Satisfait, l’avocat du plaignant, Me Roy Martel espère que cette décision serve au débat. « Ce que nous dit le juge, c’est qu’on peut être en désaccord, mais de là à inciter au non-respect, il y a une ligne à ne pas franchir », a-t-il dit.
L’avocat se réjouit d’autant plus qu’à son avis, Denis Jacques a rendu une décision étoffée, qui « a emprunté le chemin juridique qu’on lui a proposé », note-t-il. « Le juge a reconnu la quasi-totalité de notre position et la conclusion est celle qu’on demandait. » Il se dit peu surpris, même s’il admet que, devant le capital de sympathie dont jouit M. Nadeau-Dubois, ce n’était pas gagné d’avance.
Onde de choc
Ce verdict de culpabilité a créé une petite onde de choc jeudi sur les réseaux sociaux. Devant de nombreux témoignages d’appui, les principales associations étudiantes ont gardé le silence, avançant qu’il revenait à la CLASSE, devenue ASSÉ, de se prononcer. Par voie de communiqué, celle-ci a réitéré son « appui indéfectible » à Gabriel Nadeau-Dubois et dénoncé la « judiciarisation inacceptable » du conflit étudiant. « Les mots qui ont valu sa condamnation à M. Nadeau-Dubois sont repris en choeur par l’ensemble du mouvement étudiant. L’histoire saura lui donner raison », a souligné le porte-parole, Jérémie Bédard-Wien.
Le député et porte-parole de Québec solidaire, Amir Khadir, a qualifié la condamnation du leader étudiant d’« insulte à la jeunesse ». « Gabriel Nadeau-Dubois a incarné cette jeunesse et est maintenant puni pour s’être mis au service d’une cause. On lui a fait un procès politique », a déclaré Amir Khadir.

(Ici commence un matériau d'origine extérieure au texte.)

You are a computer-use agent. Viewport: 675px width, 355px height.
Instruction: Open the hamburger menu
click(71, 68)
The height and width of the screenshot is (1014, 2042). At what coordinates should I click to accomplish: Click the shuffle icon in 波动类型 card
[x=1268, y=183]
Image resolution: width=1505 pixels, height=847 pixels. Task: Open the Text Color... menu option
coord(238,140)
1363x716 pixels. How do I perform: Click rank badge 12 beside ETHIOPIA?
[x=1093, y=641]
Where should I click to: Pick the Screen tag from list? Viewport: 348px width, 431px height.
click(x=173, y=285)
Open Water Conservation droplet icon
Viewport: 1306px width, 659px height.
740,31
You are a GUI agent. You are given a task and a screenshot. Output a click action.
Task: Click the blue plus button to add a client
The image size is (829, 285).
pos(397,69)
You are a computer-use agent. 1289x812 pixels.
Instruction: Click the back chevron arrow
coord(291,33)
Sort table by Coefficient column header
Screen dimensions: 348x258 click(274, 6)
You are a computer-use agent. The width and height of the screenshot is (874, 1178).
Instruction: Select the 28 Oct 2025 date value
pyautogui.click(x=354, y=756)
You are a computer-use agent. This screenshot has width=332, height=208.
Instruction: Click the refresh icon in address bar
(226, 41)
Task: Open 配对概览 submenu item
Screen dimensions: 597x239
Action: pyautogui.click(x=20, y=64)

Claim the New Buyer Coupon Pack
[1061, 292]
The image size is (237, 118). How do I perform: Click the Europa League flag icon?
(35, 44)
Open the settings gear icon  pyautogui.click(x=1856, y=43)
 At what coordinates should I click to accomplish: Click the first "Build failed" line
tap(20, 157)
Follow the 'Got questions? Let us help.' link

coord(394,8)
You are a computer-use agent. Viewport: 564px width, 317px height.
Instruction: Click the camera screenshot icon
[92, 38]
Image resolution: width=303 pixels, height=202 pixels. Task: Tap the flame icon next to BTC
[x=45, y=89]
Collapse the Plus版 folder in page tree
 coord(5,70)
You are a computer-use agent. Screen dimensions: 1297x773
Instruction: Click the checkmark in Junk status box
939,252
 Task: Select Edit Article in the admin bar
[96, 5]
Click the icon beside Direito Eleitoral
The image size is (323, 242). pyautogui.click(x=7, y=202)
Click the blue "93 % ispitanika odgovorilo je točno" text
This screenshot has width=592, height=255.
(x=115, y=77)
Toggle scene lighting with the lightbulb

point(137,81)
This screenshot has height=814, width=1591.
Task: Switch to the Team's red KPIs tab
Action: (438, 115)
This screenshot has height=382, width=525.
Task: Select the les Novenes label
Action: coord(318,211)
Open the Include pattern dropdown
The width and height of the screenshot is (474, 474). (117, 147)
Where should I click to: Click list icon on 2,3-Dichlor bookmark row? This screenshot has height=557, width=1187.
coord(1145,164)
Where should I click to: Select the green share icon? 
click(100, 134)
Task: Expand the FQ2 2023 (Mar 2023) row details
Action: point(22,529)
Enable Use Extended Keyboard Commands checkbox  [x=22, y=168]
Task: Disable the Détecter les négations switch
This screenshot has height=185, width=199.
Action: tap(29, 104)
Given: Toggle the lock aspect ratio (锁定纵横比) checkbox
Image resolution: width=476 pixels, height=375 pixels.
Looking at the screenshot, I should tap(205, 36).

Dans le camp des carrés verts, qui rassemble ceux qui sont contre la grève, on a salué la décision du juge et rappelé que nul ne peut faire fi des tribunaux. De nombreux partisans des carrés rouges ont quant à eux riposté en diffusant un article de La Presse datant de 2005, qui fait état des liens que le juge Jacques avait avec le Parti libéral. Sur Facebook, de nombreux événements ont été créés en appui à M. Nadeau-Dubois, invitant les gens à taper de la casserole et à manifester au départ de la place Émilie-Gamelin en soirée.
Quelque 200 protestataires - dont certains affublés d’un masque - se sont ainsi réunis en milieu de soirée à la place Émilie-Gamelin, point de ralliement des manifestations étudiantes du printemps dernier, avant de battre le pavé dans les rues du centre-ville de Montréal afin d’exprimer leur soutien à Gabriel Nadeau-Dubois et les personnes arrêtées durant le conflit étudiant.
Quant au principal intéressé, il réagira vendredi en point de presse devant les bureaux de son avocat à Montréal. La cause pourrait être portée en appel.